Date: October 3, 2025

 

/s/ Ann MacDonald

Principal Financial Officer

 

 

 

 

ETF Opportunities Trust N-CSR

 

Exhibit 99.906 CERT

 

SECTION 906 CERTIFICATION

 

Pursuant to 18 U.S.C. ss.1350, the undersigned officer of ETF Opportunities Trust (the "Company"), hereby certifies that the Company's Report on Form N-CSR for the period ended July 31, 2025  (the "Report") fully complies with the  requirements  of Section 13(a) or 15(d), as applicable, of the Securities and Exchange Act of 1934 and that the information contained in the Report fairly presents,  in all material respects,  the financial  condition and results of operations of the Company.

 

Dated: October 3, 2025  
     
Name: /s/ Karen Shupe  
  Karen Shupe  
Title: Treasurer and Principal Executive Officer  

 

A signed original of this written statement required by Section 906 has been provided to the Fund and will be retained by the Fund and furnished to the U.S. Securities and Exchange Commission or its staff upon request.
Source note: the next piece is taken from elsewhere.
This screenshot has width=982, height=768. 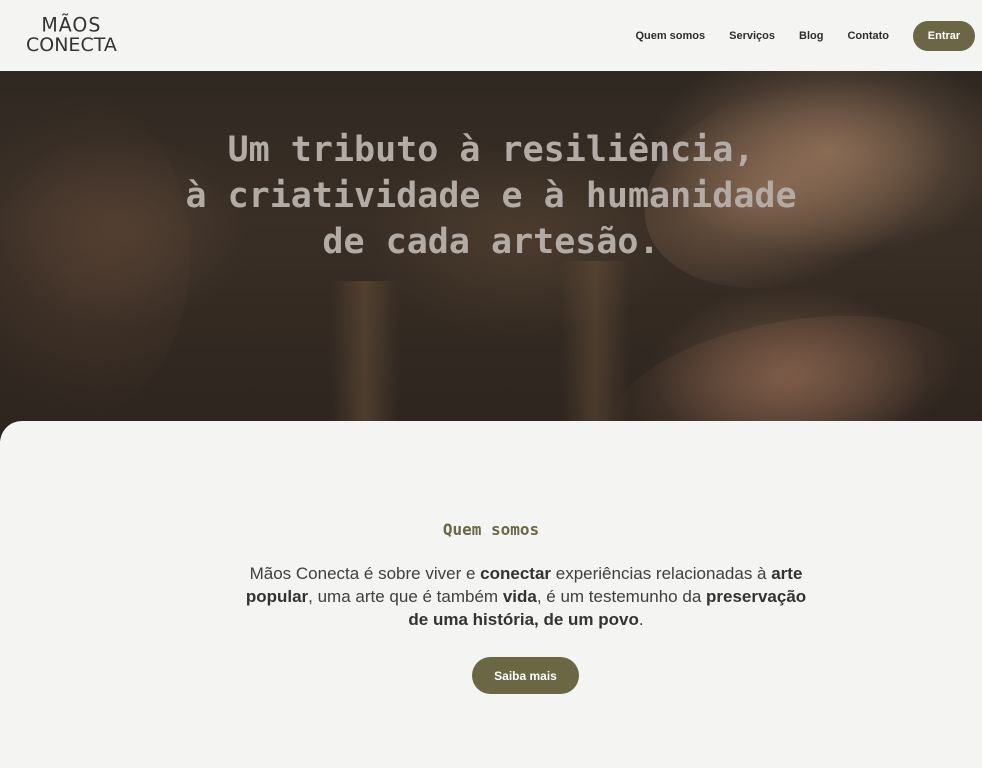 I want to click on hero-hand-shape-bottom, so click(x=790, y=366).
This certification is being furnished to the Commission pursuant to 18 U.S.C. Section 1350 and is not being filed as part of the Report.

 

 

 

 

 SECTION 906 CERTIFICATION

 

Pursuant to 18 U.S.C. ss.1350, the undersigned officer of ETF Opportunities Trust (the "Company"), hereby certifies that the Company's Report on Form N-CSR for the period ended July 31, 2025 (the "Report") fully complies with the requirements  of Section 13(a) or 15(d), as applicable, of the Securities and Exchange Act of 1934 and that the information contained in the Report fairly presents,  in all material respects,  the financial  condition and results of operations of the Company.

 

Dated: October 3, 2025  
     
Name: /s/ Ann MacDonald  
  Ann MacDonald  
Title: Assistant Treasurer and Principal Financial Officer  

 

A signed original of this written statement required by Section 906 has been provided to the Fund and will be retained by the Fund and furnished to the U.S. Securities and Exchange Commission or its staff upon request. This certification is being furnished to the Commission pursuant to 18 U.S.C. Section 1350 and is not being filed as part of the Report.